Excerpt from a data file
----
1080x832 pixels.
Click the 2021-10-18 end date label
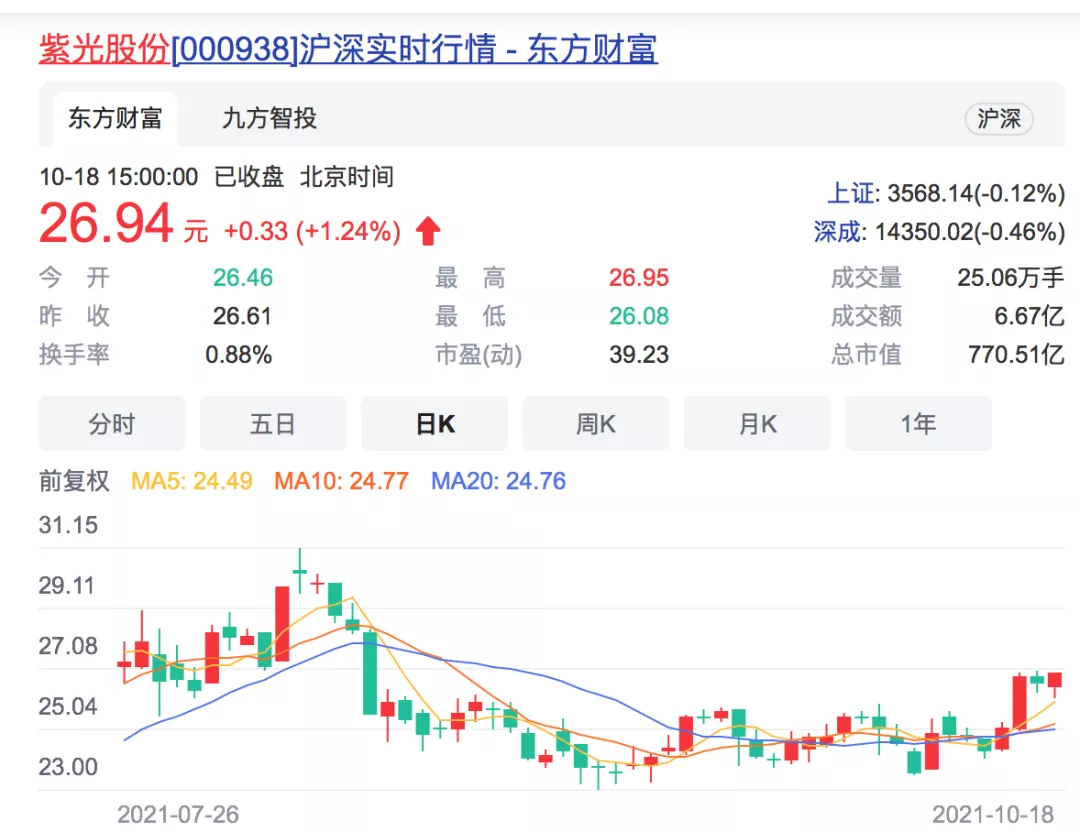pos(993,814)
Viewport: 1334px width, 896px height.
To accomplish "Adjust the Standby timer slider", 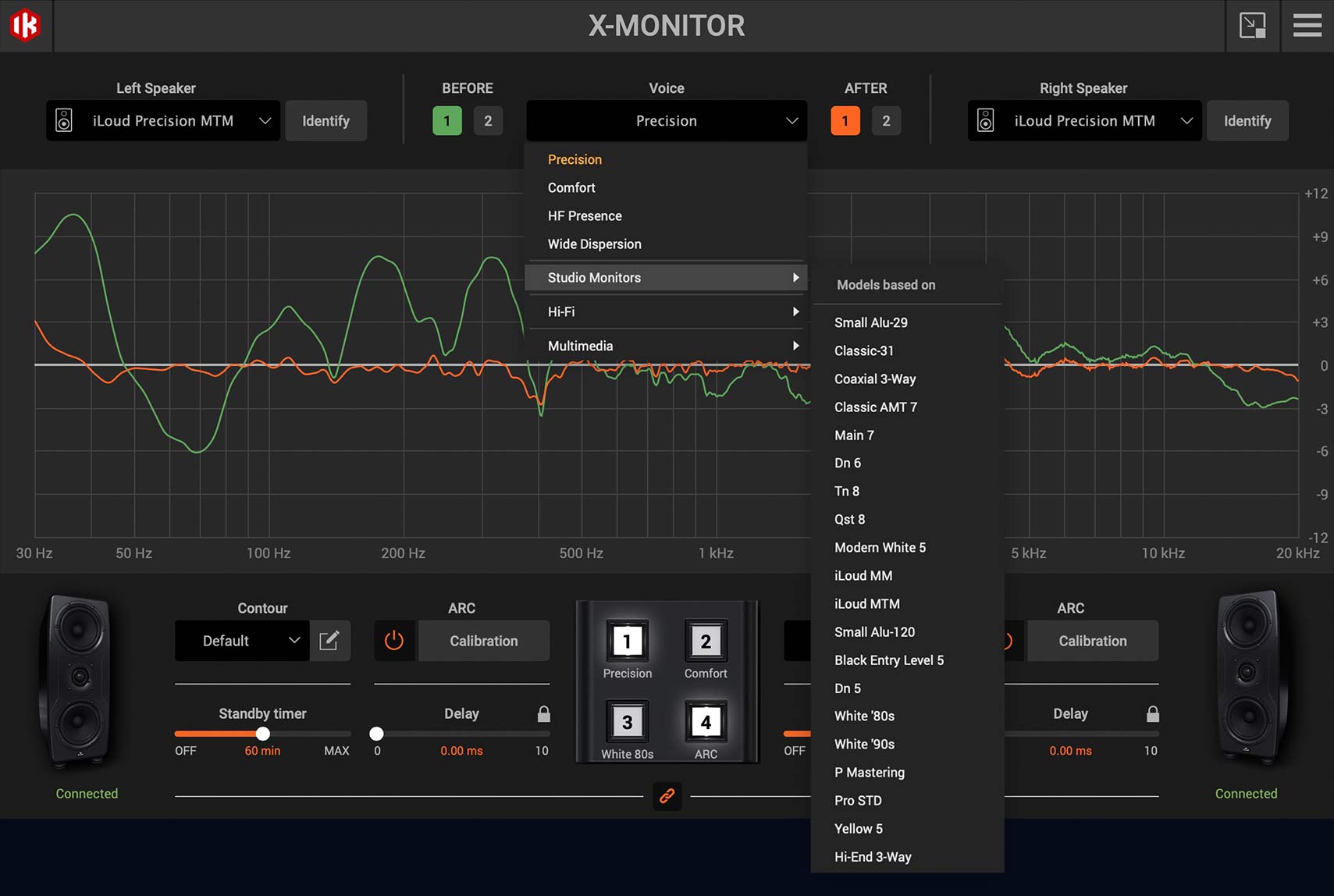I will (x=262, y=734).
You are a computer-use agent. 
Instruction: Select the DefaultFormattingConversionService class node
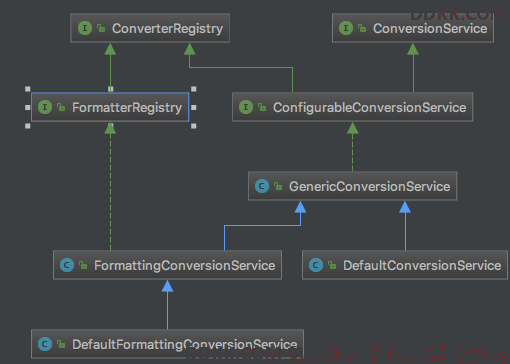(x=167, y=344)
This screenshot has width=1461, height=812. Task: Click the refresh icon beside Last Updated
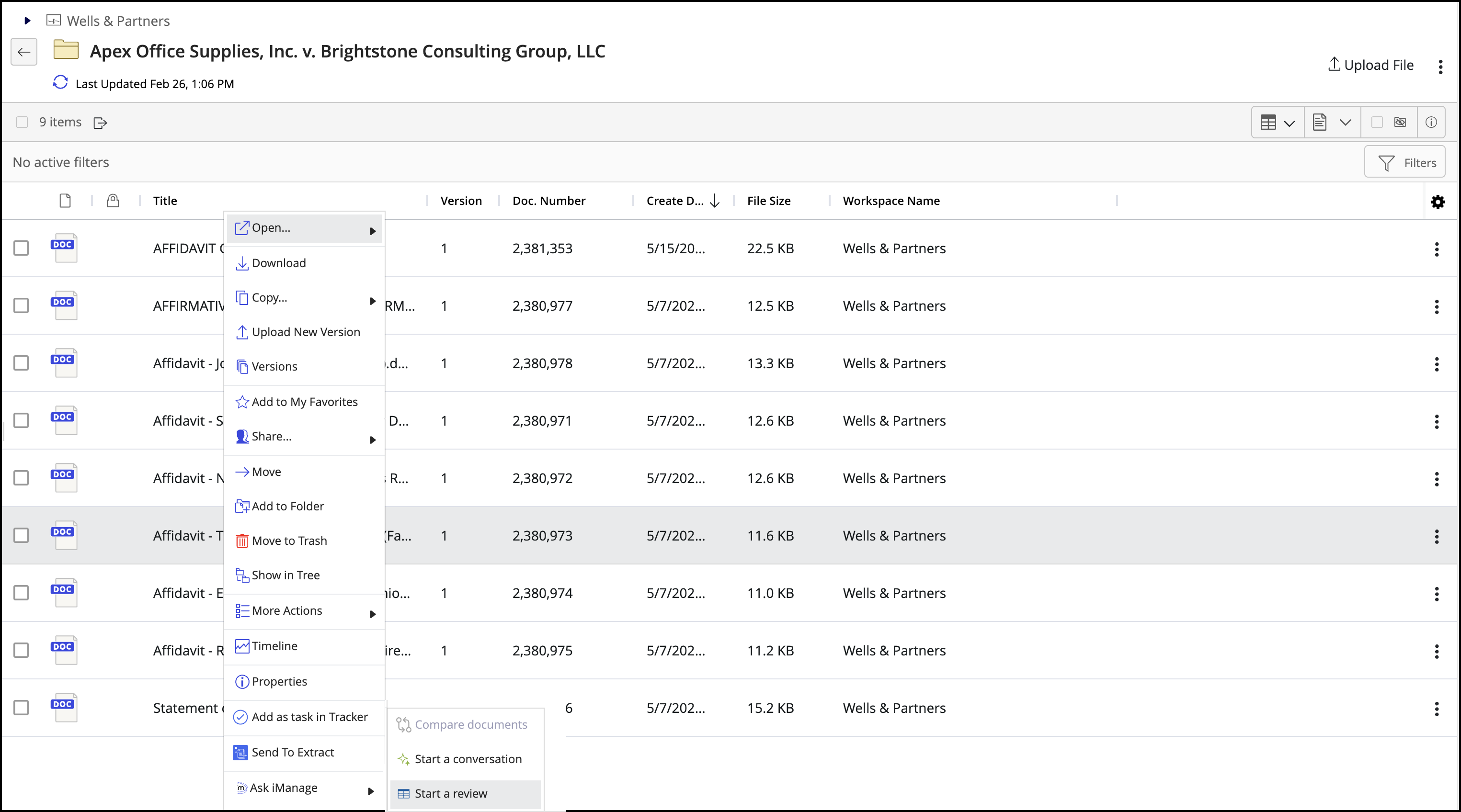click(60, 83)
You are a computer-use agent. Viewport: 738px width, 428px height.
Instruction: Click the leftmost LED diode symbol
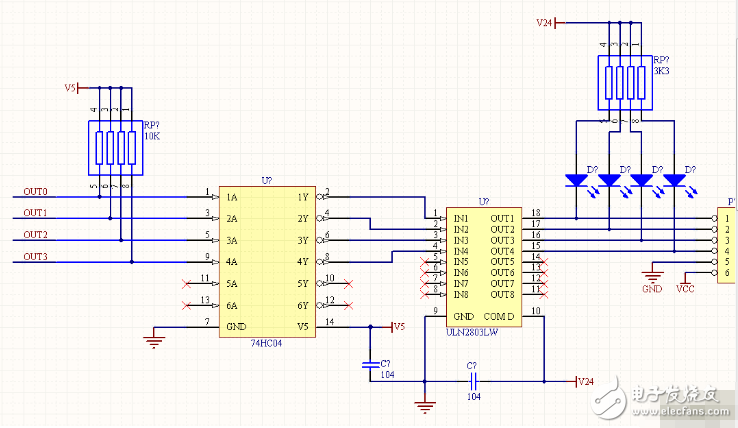[x=578, y=181]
----
* _EXERCISE REQUIREMENTS_
Reproduce the listing verbatim, starting at the line containing "This screenshot has" and continuing through the end of the listing, with both ends included. Leave the pictures out.

* _COMPLETED TASK_
This screenshot has width=1461, height=812. Task: Click the refresh icon beside Last Updated
click(60, 83)
You are a computer-use agent. Viewport: 738px width, 428px height.
Instruction: Click the leftmost LED diode symbol
[x=578, y=181]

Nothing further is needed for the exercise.